Clinton joins Obama for final push
President Barack Obama and Bill Clinton will campaign together next week in three of the most competitive battleground states.
Mr Obama and the former president will hold rallies on Monday in Florida, Ohio and Virginia. Their appearances will kick off the final full week of campaigning before Election Day.
While Mr Clinton has been an active supporter of the president, Mr Obama's campaign is ramping up his role in the election's final days.
Mr Clinton is featured in a new campaign advertisement out this week, where he argues that Mr Obama's "got it right" with his economic agenda.
Monday's stops will be the first joint rallies the two presidents have held together during the 2012 campaign.
They have previously attended joint fundraisers and appeared together briefly at the Democratic Party's convention.
Republican challenger Mitt Romney has a two point lead over Mr Obama just 12 days before Election Day, a new Associated Press-GfK poll shows.
Mr Romney is favoured by 47% of likely voters to 45% for Mr Obama.
The poll shows Mr Obama has ceded his 16-point advantage among women, while largely erasing Mr Romney's edge among men. The tight results among likely voters fall within the poll's margin of sampling error.
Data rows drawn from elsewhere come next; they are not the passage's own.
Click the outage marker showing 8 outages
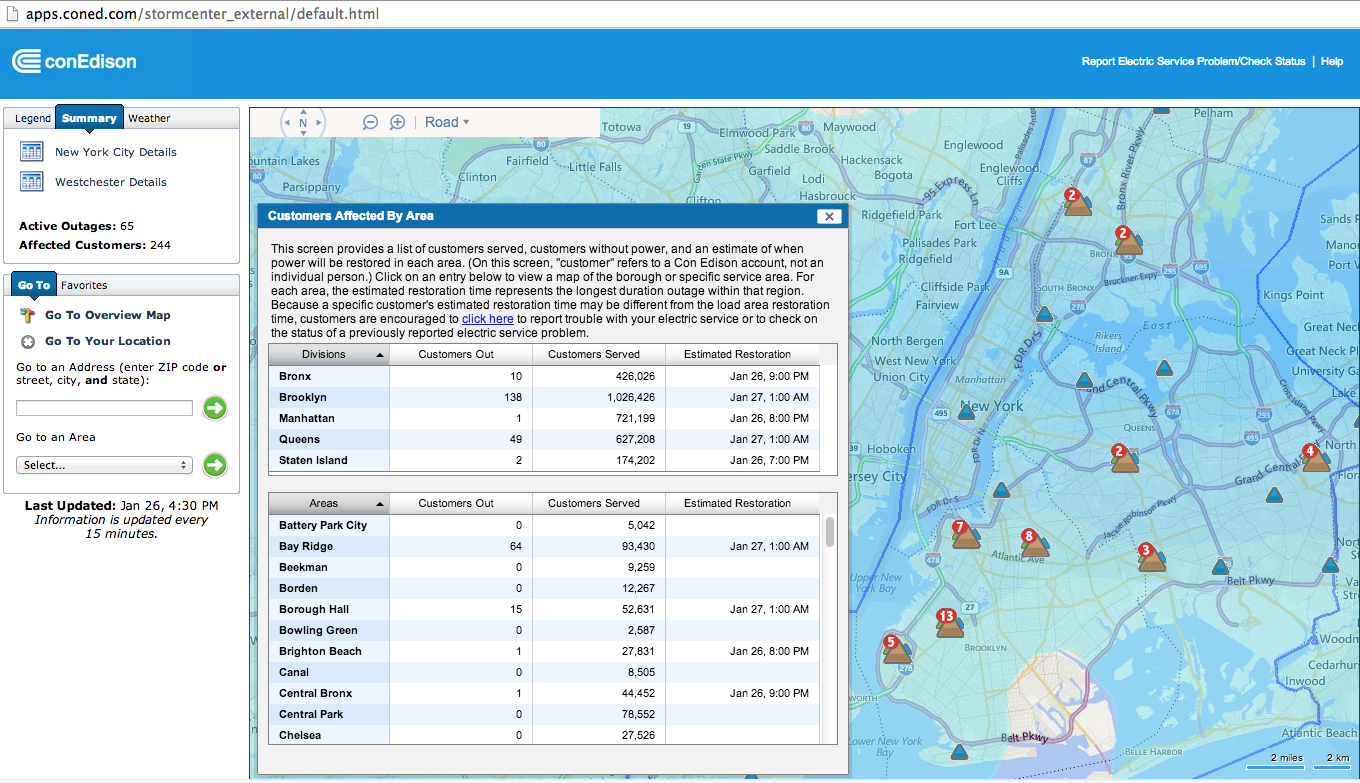The height and width of the screenshot is (783, 1360). (1033, 544)
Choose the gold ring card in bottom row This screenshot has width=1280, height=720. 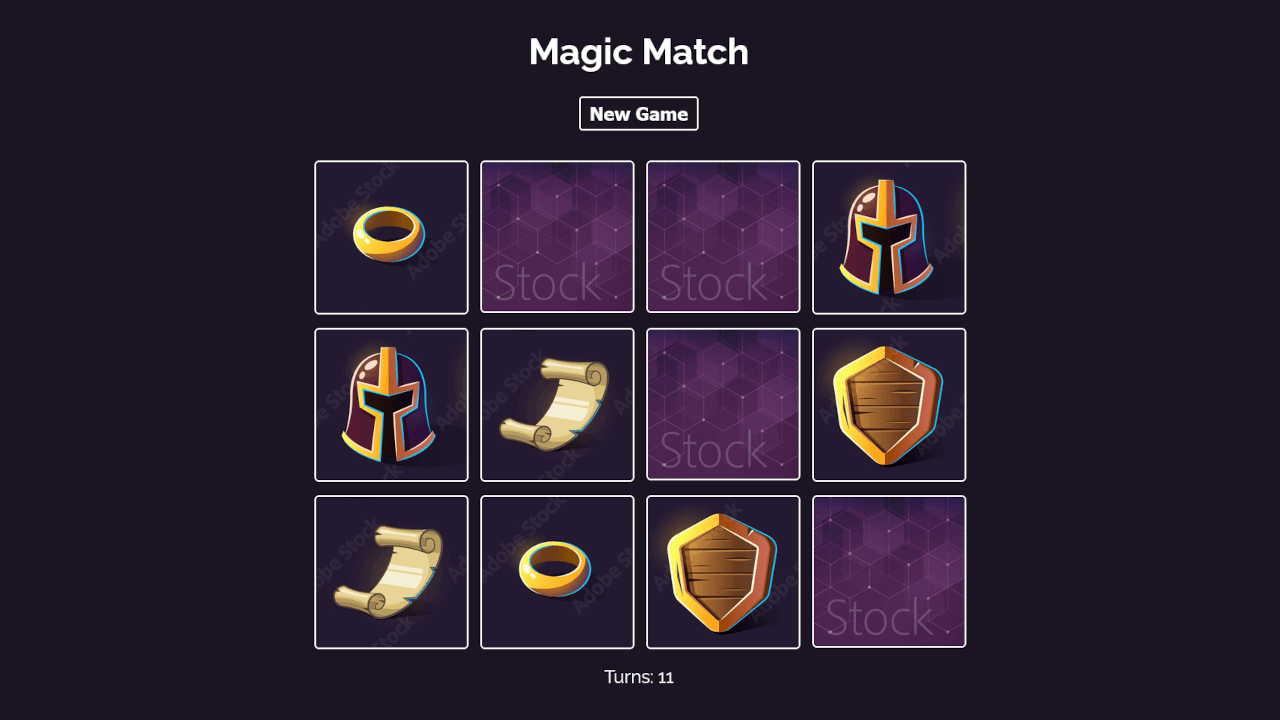(x=557, y=572)
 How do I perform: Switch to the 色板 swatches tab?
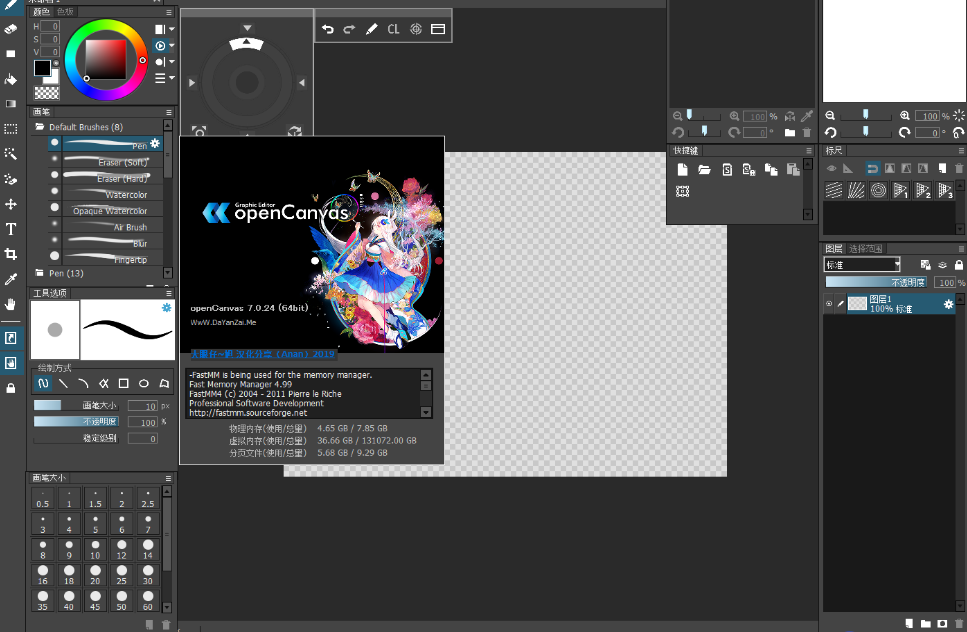65,12
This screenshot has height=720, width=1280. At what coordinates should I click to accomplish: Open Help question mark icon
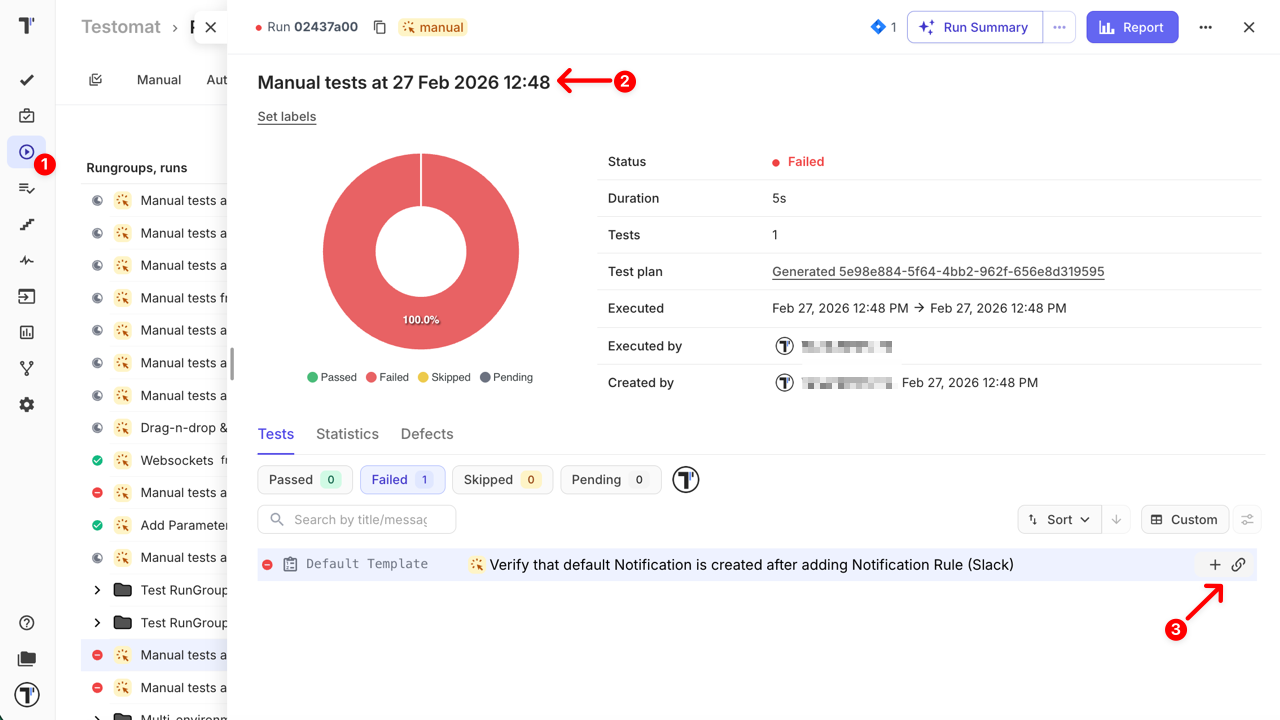pyautogui.click(x=27, y=623)
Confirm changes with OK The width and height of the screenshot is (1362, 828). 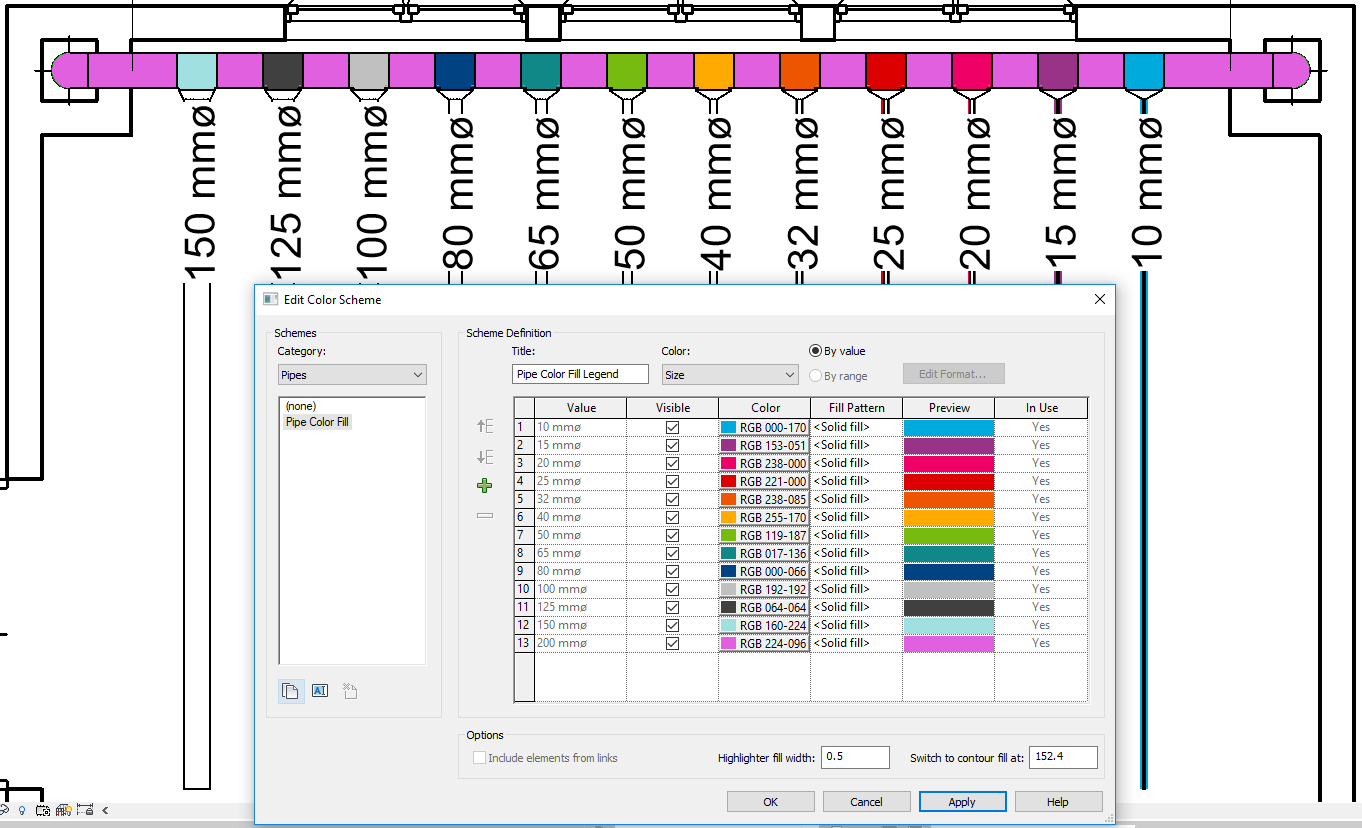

Mr Obama's dip in support among women appeared to reflect a drive by Mr Romney in October to show himself as a more moderate candidate after months of campaigning as a hard-right conservative. Mr Romney's gains also showed his economic argument has made progress with women as he has sought to soften his image. A month ago, women favoured the president over his challenger on the economy 56% to 40%. Now, the split has shifted to 49% for Mr Romney and 45% for Mr Obama.